Overweight School Backpacks : How to Reduce Back Pain, Injury Risks

A recent study has confirmed what many parents suspected that school children's backpacks are overloaded and cause back pain and injuries. ( See A recent study of Spanish school children published in the journal 'Archives of Disease in Childhood' )

The study found that almost the-thirds were carrying backpacks exceeding 10% of their body weight. The group of students carrying the of heaviest backpacks showed a 50% higher risk of back injury and back pain. Girls showed higher risk of back pain than boys. A total of 1,403 school children aged 12–17 were involved in the study.

In the UK the average backpack weight is 15-20% of their body weight, and some children carry backpacks as heavy as 30% to 40% of their body weight. Many children carrying bags over just one shoulder or very low on their backs. This greatly increases the risk of pain and injury. Local authorities have asked schools to check that backpacks are not overweight and are worn properly and over both shoulders.
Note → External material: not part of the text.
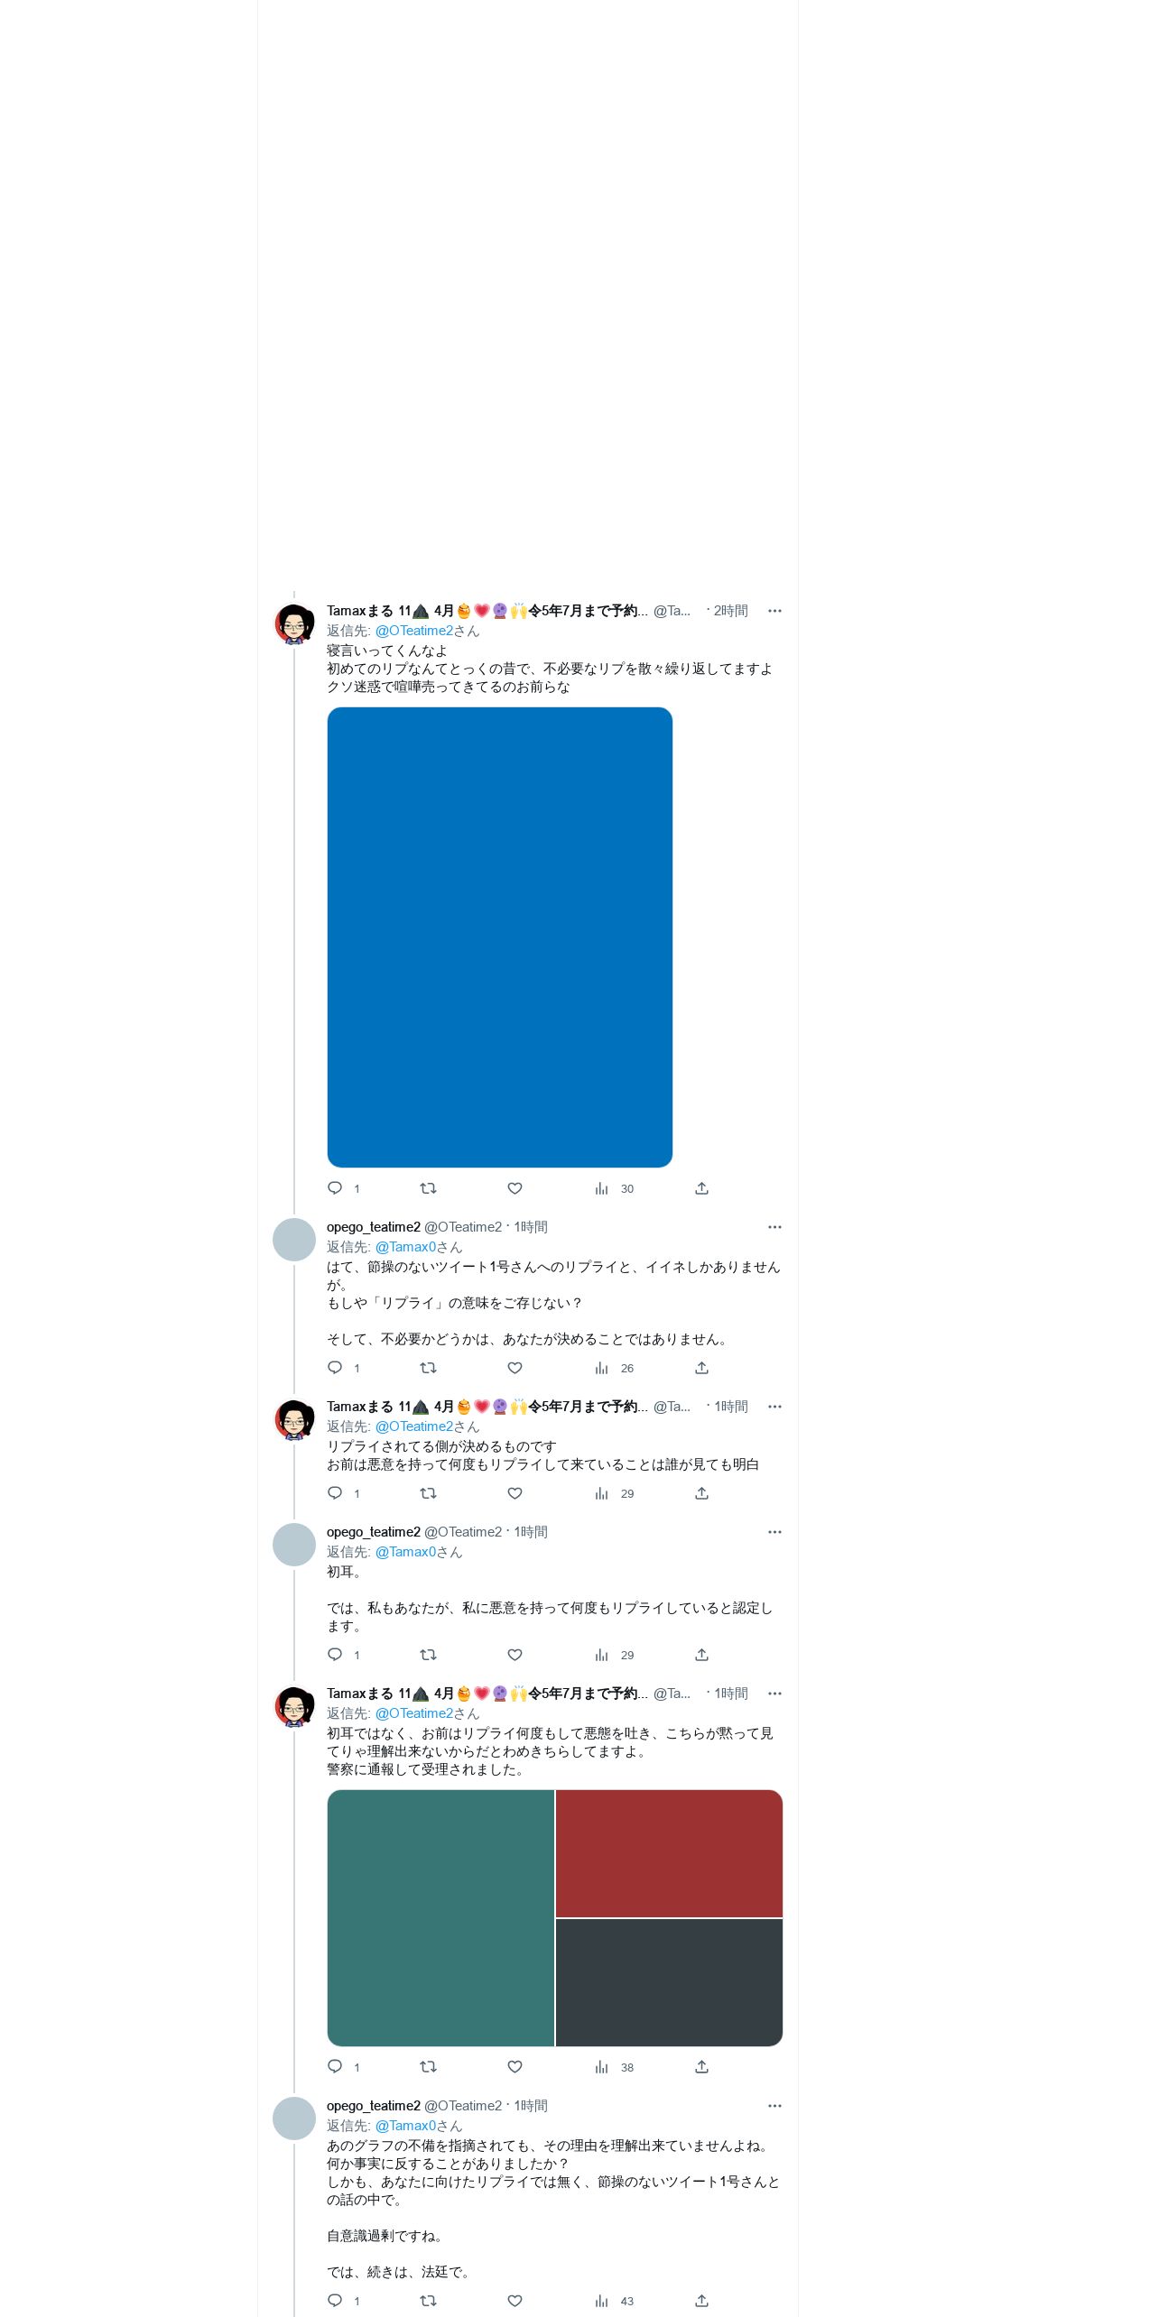Retweet the tweet showing 26 views
This screenshot has height=2317, width=1159.
[429, 1368]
Backpack must not be too heavy so the person cannot stand upright
Backpack must not be too heavy so the person cannot stand upright. Source: Public Domain
Source: Public Domain
OK: CORRECT POSITION! Source: Public Domain
WRONG: TOO LOW Source: Public Domain

Recent research studies have highlighted the risks of heavier backpacks, especially when weights exceed 20% of the child's body weight. Several researchers and organisations have recommended that backpack weight should not exceed 10% of body weight. It seems that time carrying the backpack is as important as weight.

The design of the backpack and the way it is loaded and worn are also claimed to be important for reducing the risk of injury and back pain.

Backpacks can cause pain in the head, neck or face, as well as the hands, the wrists, the elbows, the shoulders, the feet and the ankles. Back pain and injury is generally regarded as in the top-five most widespread injury and reported ailment. It is not commonly known that the real 'weakest point' is the shoulder rather than the back itself. A badly worn backpack can change posture and gait when walking and this compounds the problems.

Carrying the backpack with both shoulder straps has much less effect on posture and gait than carrying the backpack on one shoulder. There are more change to the posture of the spine with heavier backpacks.

However the link between the weight of the backpack and the common back injuries of scoliosis or kyphosis (curvature of the spine), has yet to be proven in controlled studies.

But, it has been shown that adolescents diagnosed with back pain are much more likely have chronic back pain and injuries as adults. A study of 10,000 Danish twins discovered that the flow on risk was up to four times higher.

However, there is no definitive evidence that illustrates a connection between the development of spinal deviations and the weight of backpacks worn by children.

Statistics on the incidence of back pain in adolescents show a huge variation ranging from 8% to 74%. This is partially due to how 'back pain' is defined with studies including neck and shoulder pain, others not.

While research does show an association between back pain and heavy school bags it does not prove that heavy bags actually cause the back pain.

There may be a lot of other factors involved. Back pain is caused by a variety of things such as sedentary lifestyles and slumping for hours and hours in front of the TV, and weaker back muscles through lack of exercise and fitness.

Carrying a heavy bag has been shown to change how children walk (e.g. inducing a forward lean, making the shoulders asymmetrical, changing the head-neck angle and increasing how much the hips and knees move).

However, so far there is no conclusive research that these changes causes any lasting deformity such curvature of the spine.

There are differences in the research outcomes with at least one study finding no direct link between the weight of the school bag and how likely an adolescent is to complain of back pain. The researchers suggested that emotional factors might influence whether an adolescent complains of pain. 

What School Bags are Best?

When selecting a backpack choose lightweight design that won't add a lot of weight. Look for bags that have two wide and well-padded straps.

If the strips are too narrow they will dig into shoulders and be uncomfortable.

Padding in the back of the backpack is also recommended as it adds to the comfort and also protects the child from sharp objects or edges that may poke into the back.

Backpacks should have two shoulder straps and both be slung over. The need to be well designed so that they can be packed so that the heaviest items are low down, against the back, but evenly distributed and not-lopsided.

The bag should have a light and sturdy design with padding for the back and be fitted with wide, padded and adjustable straps.

Hip straps are an excellent idea,as they provide additional support and ensure the back is orientated properly.

Students should be encouraged to use school lockers for items they don't all the time and to only carry books and other heavy things that they need for than particular day.